The arts would now serve the people, not the aristocracy or bourgeoisie.The art market was abolished, museums nationalised and their contents reorganised and reinterpreted from a working class perspective.
Two radical artists — washerwoman’s son Alexander Rodchenko and bourgeois ex-lawyer Wassily Kandinsky — jointly founded 22 new museums and purchased contemporary art for the young state. Museums worldwide still envy these collections.
The 19th-century progressive intelligentsia had already challenged tsarist Russia’s near mediaeval socio-political conditions and their expression through equally polarised aesthetics.
The aristocracy favoured Western academic art as a mark of their superior sophistication, while denigrating their serfs’ woodcut prints (luboks), icons, carvings and embroideries as “crude” and “primitive.”
But the early avant garde upturned these aesthetic criteria. Arguing that photography liberated them from academic art’s fussy illusionism, they were inspired by the flat shapes, bold colours and outlines through which folk art succinctly expressed visible and inner worlds.
So, after 1917, lubok-inspired revolutionary posters, illustrations and textiles, energising peasants and workers by affirming their own, hitherto denigrated, cultural traditions.
But artists also embraced the social progress promised by industrialisation and the surge in the recent technological inventions — film, recorded sound, telephones, flying machines and motor cars.
Their forms and functions symbolised the speed, dynamism and energy of modernity and of the revolution.
As art education was reorganised, the Marxist Vladimir Tatlin headed the innovatory VKhUTEMAS, the technical workshops in a Moscow art school which influenced the globally influential German craft and fine art Bauhaus movement from 1919 to 1931 and beyond.
Inspired by the machine age, VKhUTEMAS dispensed with traditional art to investigate forms, spatial organisation, materials and processes as a basis for producing cheap mass-produced goods, accessible to all.
Rejecting the bourgeois concept of the artist as individual male genius, they defined themselves as classless, self-effacing “constructivists,” collectively constructing the revolution alongside other workers, regardless of gender.
Lyubov Popova’s transportable theatre, Rodchenko’s posters and Varvara Stepanova’s textiles shared the abstracted forms of modernity — the circles of factory cogs and wheels, electricity’s lightning zig-zags or the soaring grace of flying machines.

▶ [Required action A]:
Set down the part of the passage on Soviet revolutionary art starting at "The aristocracy favoured" and ending at "and motor cars.".
▶ [Required action B]:
According to the passage on Soviet revolutionary art, how many new museums did Alexander Rodchenko and Wassily Kandinsky jointly found?
▶ [Required action C]:
Extend the passage on Soviet revolutionary art beyond its final sentence.

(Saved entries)
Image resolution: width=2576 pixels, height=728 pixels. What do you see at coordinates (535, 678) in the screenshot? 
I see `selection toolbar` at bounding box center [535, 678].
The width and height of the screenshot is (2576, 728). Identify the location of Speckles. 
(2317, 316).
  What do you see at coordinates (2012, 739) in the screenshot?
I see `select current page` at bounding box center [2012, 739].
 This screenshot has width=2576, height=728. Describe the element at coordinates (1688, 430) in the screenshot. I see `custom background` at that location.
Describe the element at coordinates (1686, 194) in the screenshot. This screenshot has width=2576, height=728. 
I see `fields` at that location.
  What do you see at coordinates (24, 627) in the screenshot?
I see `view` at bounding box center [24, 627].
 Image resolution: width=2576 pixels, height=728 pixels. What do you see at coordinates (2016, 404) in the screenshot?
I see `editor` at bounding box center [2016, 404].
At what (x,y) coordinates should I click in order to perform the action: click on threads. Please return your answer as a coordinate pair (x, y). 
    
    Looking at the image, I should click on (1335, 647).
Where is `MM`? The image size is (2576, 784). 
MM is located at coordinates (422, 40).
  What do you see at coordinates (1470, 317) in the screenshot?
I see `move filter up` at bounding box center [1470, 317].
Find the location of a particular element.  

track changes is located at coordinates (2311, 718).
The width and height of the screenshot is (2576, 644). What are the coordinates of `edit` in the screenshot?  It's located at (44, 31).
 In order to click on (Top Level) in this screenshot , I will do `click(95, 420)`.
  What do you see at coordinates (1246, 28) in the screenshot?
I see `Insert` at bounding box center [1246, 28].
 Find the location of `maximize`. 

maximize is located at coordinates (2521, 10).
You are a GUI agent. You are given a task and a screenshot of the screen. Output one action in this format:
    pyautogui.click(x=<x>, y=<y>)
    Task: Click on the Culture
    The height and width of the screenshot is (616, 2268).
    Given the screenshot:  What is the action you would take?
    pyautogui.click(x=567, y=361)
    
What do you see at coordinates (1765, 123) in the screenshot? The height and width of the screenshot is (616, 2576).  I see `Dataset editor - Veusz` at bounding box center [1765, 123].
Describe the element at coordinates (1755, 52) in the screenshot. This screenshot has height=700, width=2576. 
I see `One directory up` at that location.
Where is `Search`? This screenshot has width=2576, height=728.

▶ [Task output A]:
The aristocracy favoured Western academic art as a mark of their superior sophistication, while denigrating their serfs’ woodcut prints (luboks), icons, carvings and embroideries as “crude” and “primitive.”
But the early avant garde upturned these aesthetic criteria. Arguing that photography liberated them from academic art’s fussy illusionism, they were inspired by the flat shapes, bold colours and outlines through which folk art succinctly expressed visible and inner worlds.
So, after 1917, lubok-inspired revolutionary posters, illustrations and textiles, energising peasants and workers by affirming their own, hitherto denigrated, cultural traditions.
But artists also embraced the social progress promised by industrialisation and the surge in the recent technological inventions — film, recorded sound, telephones, flying machines and motor cars.

▶ [Task output B]:
22 new museums

▶ [Task output C]:
At Vitebsk Art Academy Kazimir Malevich founded UNOVIS, a group in which students and teachers collaborated in explorations of the essence of form and volume to create futuristic architectural models as prototypes to inspire designers, engineers and architects. And they did.
Marc Chagall, painter of poetic evocations of Jewish village life and art commissar of his native province, founded the Vitebsk academy during the revolution and Lunacharsky’s pluralist aesthetic policies enabled Malevich, pioneer of geometric abstraction, to teach in the same academy.
Similarly Alexander Deineka, who argued for realist paintings to represent the revolution and workers’ lives, taught in the same Moscow institution as Tatlin, renowned for his soaring design for a monument to the Third International (1919-20).
During the hardships of war communism (1917-22) artists concentrated on speculative research but some of these reached fruition afterwards.
Kitchen maids sported dresses printed with modernist motifs celebrating technology and socialism. Buildings such as Moisei Ginzburg’s Narkomfin Communal House of 1930, incorporated communal facilities such as laundries, dining halls, kitchens and reading rooms.
Inspired by UNOVIS, its horizontal banded windows sweep across the facade, providing maximum light and air, behind wide, heated corridors in which tenants could interact.
Together with parallel developments in the other arts, the visual arts made real differences to people’s lives. In the coming centenary year of the 1917 revolution, numerous exhibitions will repeat the neoliberal mantra “great art, shame about the politics,” perpetuated since the 1920s.
In fact, it was great politics which generated such a blossoming of the arts.